Hands-On Machine Learning with Scikit-Learn and TensorFlow: Concepts, Tools, and Techniques to Build Intelligent Systems
Explore the machine learning landscape, particularly neural nets Use scikit-learn to track an example machine-learning project end-to-end Explore several training models, including support vector machines, decision trees, random forests, and ensemble methods Use the TensorFlow library to build and train neural nets Dive into neural net architectures, including convolutional nets, recurrent nets, and deep reinforcement learning Learn techniques for training and scaling deep neural nets Apply practical code examples without acquiring excessive machine learning theory or algorithm details. He was also a founder and CTO of Wifirst from 2002 to 2012, a leading Wireless ISP in France, and a founder and CTO of Polyconseil in 2001, the firm that now manages the electric car sharing service Autolib'.Before this he worked as an engineer in a variety of domains: finance (JP Morgan and Société Générale), defense (Canada's DOD), and healthcare (blood transfusion).
Reviews
"Even though I come from a strong theoretical background, I have to say one must do hands on tinkering to be able to solve one's own problem successfully. There are pieces of information hard to find somewhere else, and I have spent hundreds to thousands to attend workshops. I was hoping Keras, a high level api that enables fast experiments, is covered."
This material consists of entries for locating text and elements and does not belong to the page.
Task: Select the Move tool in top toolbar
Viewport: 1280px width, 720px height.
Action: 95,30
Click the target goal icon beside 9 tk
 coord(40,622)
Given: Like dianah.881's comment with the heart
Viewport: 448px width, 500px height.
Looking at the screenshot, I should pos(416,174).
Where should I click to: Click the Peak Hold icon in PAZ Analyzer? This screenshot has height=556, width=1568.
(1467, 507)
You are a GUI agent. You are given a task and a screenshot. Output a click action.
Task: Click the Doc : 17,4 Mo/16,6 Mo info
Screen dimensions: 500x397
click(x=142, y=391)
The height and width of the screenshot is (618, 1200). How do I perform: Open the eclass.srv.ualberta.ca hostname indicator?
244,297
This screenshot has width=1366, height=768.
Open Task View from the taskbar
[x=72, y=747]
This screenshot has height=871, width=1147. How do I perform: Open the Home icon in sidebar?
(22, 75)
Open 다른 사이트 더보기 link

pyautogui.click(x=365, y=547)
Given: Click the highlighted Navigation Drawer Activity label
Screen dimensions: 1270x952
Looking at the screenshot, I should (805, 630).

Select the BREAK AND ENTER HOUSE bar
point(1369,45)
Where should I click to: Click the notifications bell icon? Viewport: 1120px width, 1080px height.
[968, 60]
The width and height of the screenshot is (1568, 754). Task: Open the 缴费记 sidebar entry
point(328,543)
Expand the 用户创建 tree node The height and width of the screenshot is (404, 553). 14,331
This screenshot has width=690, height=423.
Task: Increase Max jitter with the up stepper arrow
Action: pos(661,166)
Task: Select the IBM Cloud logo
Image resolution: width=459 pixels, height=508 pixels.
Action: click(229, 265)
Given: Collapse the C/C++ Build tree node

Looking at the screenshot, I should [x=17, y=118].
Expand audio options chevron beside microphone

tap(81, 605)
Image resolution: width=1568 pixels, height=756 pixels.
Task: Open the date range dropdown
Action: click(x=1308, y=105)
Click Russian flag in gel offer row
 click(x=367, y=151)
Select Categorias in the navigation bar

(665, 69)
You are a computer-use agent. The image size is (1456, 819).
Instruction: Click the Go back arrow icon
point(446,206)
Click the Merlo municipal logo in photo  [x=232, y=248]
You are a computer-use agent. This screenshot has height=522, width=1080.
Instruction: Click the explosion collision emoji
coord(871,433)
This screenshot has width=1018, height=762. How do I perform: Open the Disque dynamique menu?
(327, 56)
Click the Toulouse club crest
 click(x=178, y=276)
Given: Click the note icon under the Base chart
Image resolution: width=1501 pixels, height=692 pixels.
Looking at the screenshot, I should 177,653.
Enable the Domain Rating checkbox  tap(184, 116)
"I got this book for the deep learning portion (about half of the overall book length), and was shocked at the clarity of the conceptual explanations and code implementations."
"I'm only giving it four stars because despite the content itself being great, the print does have some issues like missing diagrams (see attached pictures)."
"The choice to start with Scikit-Learn was interesting, but makes sense on some level while he's introducing the more basic machine learning concepts. Simple machine learning techniques like logistic regression, data conditioning, dealing with training, validation, test set. Straightforward setup instructions, pretty intelligible explanation of the basic concepts (variables, placeholders, layers, etc.). The example code is quite good, and the notebooks are quite complete and seem to work well, with maybe a few tweaks and additional setup for some. Even just having a section on reinforcement learning is very rare in a book of this style, and Geron's samples and explanations are really solid."
"As with most technical books, it depends on where in the learning curve you are."
Find Best Price at Amazon

Best Artificial Intelligence

Hands-On Machine Learning with Scikit-Learn and TensorFlow: Concepts, Tools, and Techniques to Build Intelligent Systems
Explore the machine learning landscape, particularly neural nets Use scikit-learn to track an example machine-learning project end-to-end Explore several training models, including support vector machines, decision trees, random forests, and ensemble methods Use the TensorFlow library to build and train neural nets Dive into neural net architectures, including convolutional nets, recurrent nets, and deep reinforcement learning Learn techniques for training and scaling deep neural nets Apply practical code examples without acquiring excessive machine learning theory or algorithm details. He was also a founder and CTO of Wifirst from 2002 to 2012, a leading Wireless ISP in France, and a founder and CTO of Polyconseil in 2001, the firm that now manages the electric car sharing service Autolib'.Before this he worked as an engineer in a variety of domains: finance (JP Morgan and Société Générale), defense (Canada's DOD), and healthcare (blood transfusion).
Reviews
"Even though I come from a strong theoretical background, I have to say one must do hands on tinkering to be able to solve one's own problem successfully. There are pieces of information hard to find somewhere else, and I have spent hundreds to thousands to attend workshops. I was hoping Keras, a high level api that enables fast experiments, is covered."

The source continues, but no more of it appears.